# Greek Salad Roll Ups (chicken)



## kitchenelf (Oct 21, 2003)

Greek Salad Roll Ups

4 Burrito Size Flour Tortillas  
3/4 cup sour cream   
1 1/2 teaspoons crushed garlic  (* one or two cloves, minced)
3/4 teaspoon onion powder
2 chicken breasts
1/4 cup Italian dressing   
3/4 cup diced tomatoes
1 can black olives, drained  and chopped 
3/4 cup peeled & seeded cucumber, chopped
1 tablespoon fresh lemon juice .  bottled juice works if necessary)
2 cups mixed salad greens 


 Possible sneaky additions; choose from:
1/4 cup finely chopped celery
1/4 cup thinly sliced radishes
a few broccoli sprouts
chopped watercress 
salsa
thin avocado slices
swiss or muenster cheese, sliced into matchsticks

Marinate the chicken in dressing 2 hours to overnight.  Mix garlic, onion and sour cream.  Combine tomatoes, olives, cucumber, lemon juice and 1/2 cup of the sour cream mixture.Grill chicken, let cool and cut into very thin strips.  Spread each tortilla with 1 tablespoon of sour cream mixture.  Layer one quarter of chicken strips on tortilla, top with one quarter of  the vegetable mixture and 1/2 cup of salad greens.  Fold in sides of tortilla and roll up tightly.  Cut on a diagonal and serve.

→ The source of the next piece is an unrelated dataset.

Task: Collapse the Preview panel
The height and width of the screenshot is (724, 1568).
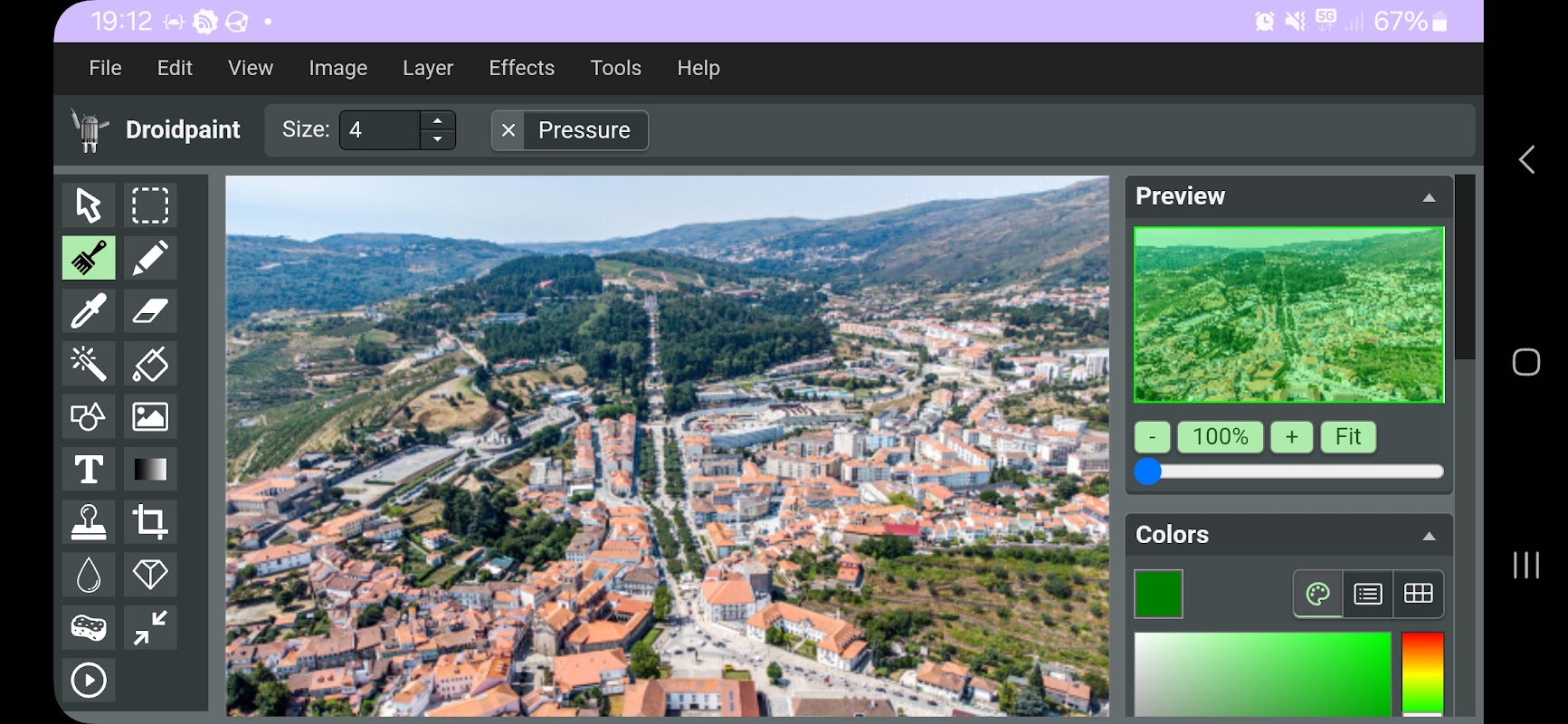Action: (x=1429, y=197)
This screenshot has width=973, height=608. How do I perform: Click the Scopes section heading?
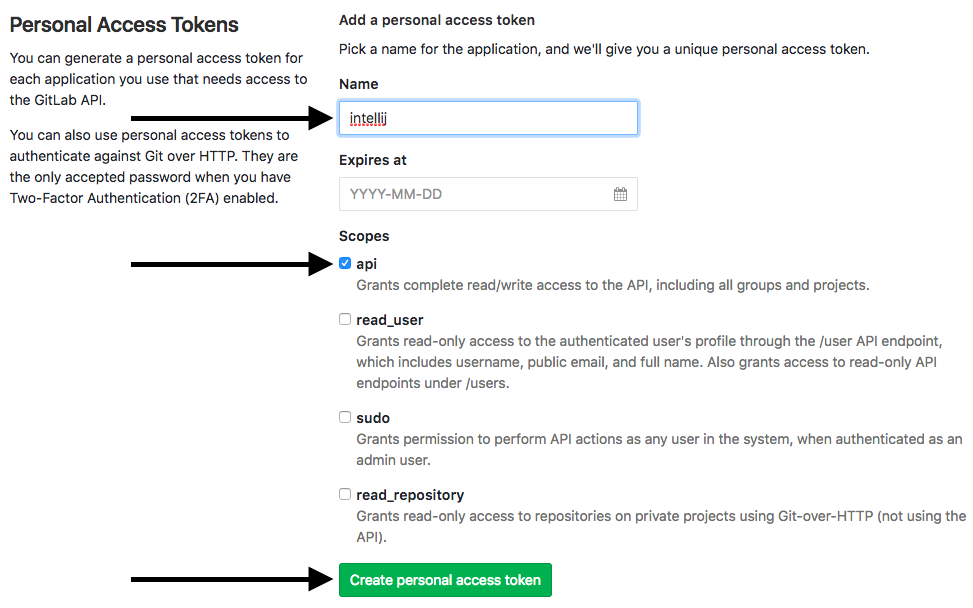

**This recipe was originally posted by Katherine (KAT)


----------



## Kabana&Cheese (Sep 3, 2005)

Can you have feta as well? I love feta cheese.


----------



## pdswife (Sep 3, 2005)

If it's Greek it has to be good!  Thanks Kitchen!!


----------



## Kabana&Cheese (Sep 3, 2005)

We have this reasonably new line in the supermarket/grocery that is roll ups from the world, I will have a look at the Greek one when I go next.


----------



## kitchenelf (Sep 3, 2005)

Can't imagine that Feta would be a bad thing!  I have this philosophy about recipes Kabana - if I want to add something I do - if I want to take something out I do.  Recipes are a guide, not a rule.


----------



## Andy M. (Sep 3, 2005)

kitchenelf said:
			
		

> ... I have this philosophy about recipes Kabana - if I want to add something I do - if I want to take something out I do. Recipes are a guide, not a rule.


 
Exactly right, KE!  Modification and experimentation make cooking fun.


----------



## Kabana&Cheese (Sep 4, 2005)

My husband seems to be doing that alot lately and sometimes we think our creation is better than the original, or more to our taste at least.


----------



## kitchenelf (Sep 4, 2005)

That's how I feel too - my version is better because I had or take out the flavors I like/don't like.  And one more thing - you better share those wonderful recipes or the Discuss Cooking Police will come ransack your house!


----------



## shantihhh (Sep 4, 2005)

*Greek?*



			
				kitchenelf said:
			
		

> Greek Salad Roll Ups
> 
> 4 Burrito Size Flour Tortillas
> 3/4 cup sour cream
> ...


 
I'd use feta, pita bread, Kalamata olives.  Dressing?  Why not yoghourt or feta/kalamata dressing.  Then it would have a Greek taste IMHO.


----------